Chapter 15
It was day ten of our crazy adventure. It was Monday, September 3rd.
Declan and I would be ushers. He was up early that morning, right up off of the carpet and bouncing around; he had gotten all dressed up with his striped Goodwill pants, a clean white button-down shirt, and an old black tuxedo jacket with tails. I had a Salvation Army white sport coat with me that Eddie Kinsley had given me back in Newport Beach that I had brought along just for this occasion. I threw on some blue dress pants and a brown button-down shirt, the only button-down shirt that I owned.
“Wow, you look psychedelic!” Lucas’s brother Kenny exclaimed as he came into the living room.
The two of us, Decky and I, surely didn’t look like we belonged to the rest of them with their rented tuxes and all.
All of us moved at once out the front door of the condo and headed for downtown Aspen. Kerry and the girls had gone off earlier to get ready somewhere private. We gathered at the same church that we had attended the day before, and as soon as we got there, we were warmly greeted by the Spanish padre who magically appeared from the side door.
The padre’s homily talked about the love story in Richard Bach’s Bridge Across Forever, quoting Bach’s line about a love that never ends.
Lucas and I were both amazed that the Spanish padre had picked this homily himself, drawing analogies between the love of two people and the love of people for Jesus Christ; plateaus of love, plateaus in life, and just like the same analogies in Richard Bach’s Jonathan Livingston Seagull, flying higher and higher forever.

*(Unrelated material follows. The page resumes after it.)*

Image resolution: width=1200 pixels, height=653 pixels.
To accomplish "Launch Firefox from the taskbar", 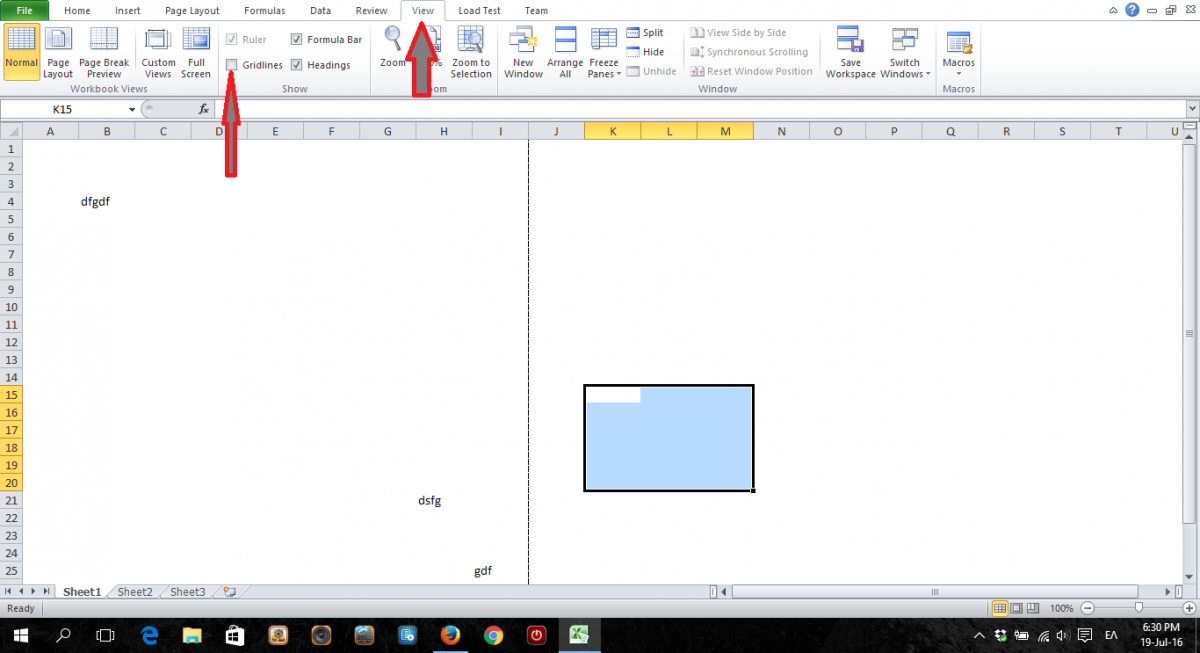I will [450, 635].
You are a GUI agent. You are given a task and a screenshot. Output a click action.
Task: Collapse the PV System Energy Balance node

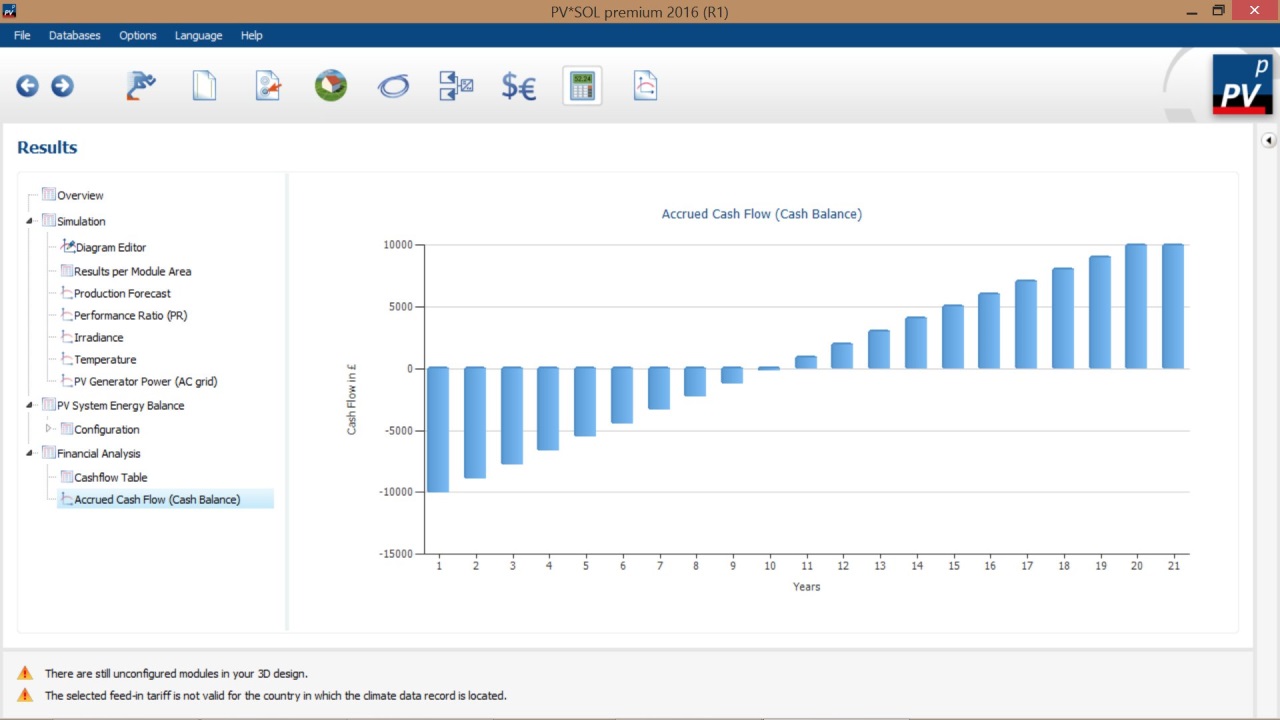(x=31, y=405)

Kerry and Sam exchanged vows as about sixty of us watched in silence. Some people were in tears, some were with smiles, some of them, I imagined, reflected on other thoughts in their own lonely hallways. And then there was that one moment when Kerry and Sam kissed that no one in the whole church thought of anything more than pure love. I imagined no one was preoccupied with the complexities of life during that single moment, no one thought about having to go to work the next day. You know how that thought of having to go to work the next day always creeps in uninvited on a Sunday afternoon? The newly married couple exited the church blissfully, now as one. We all stood and watched them outside. After all of the pictures in the postcard-perfect garden with the white wooden steeple, the flowered gazebo, and the majestic backdrop of the greatest mountain range on the American continent behind them, Kerry and Sam boarded a horse and carriage, all Cinderella-like, and rode off to forever.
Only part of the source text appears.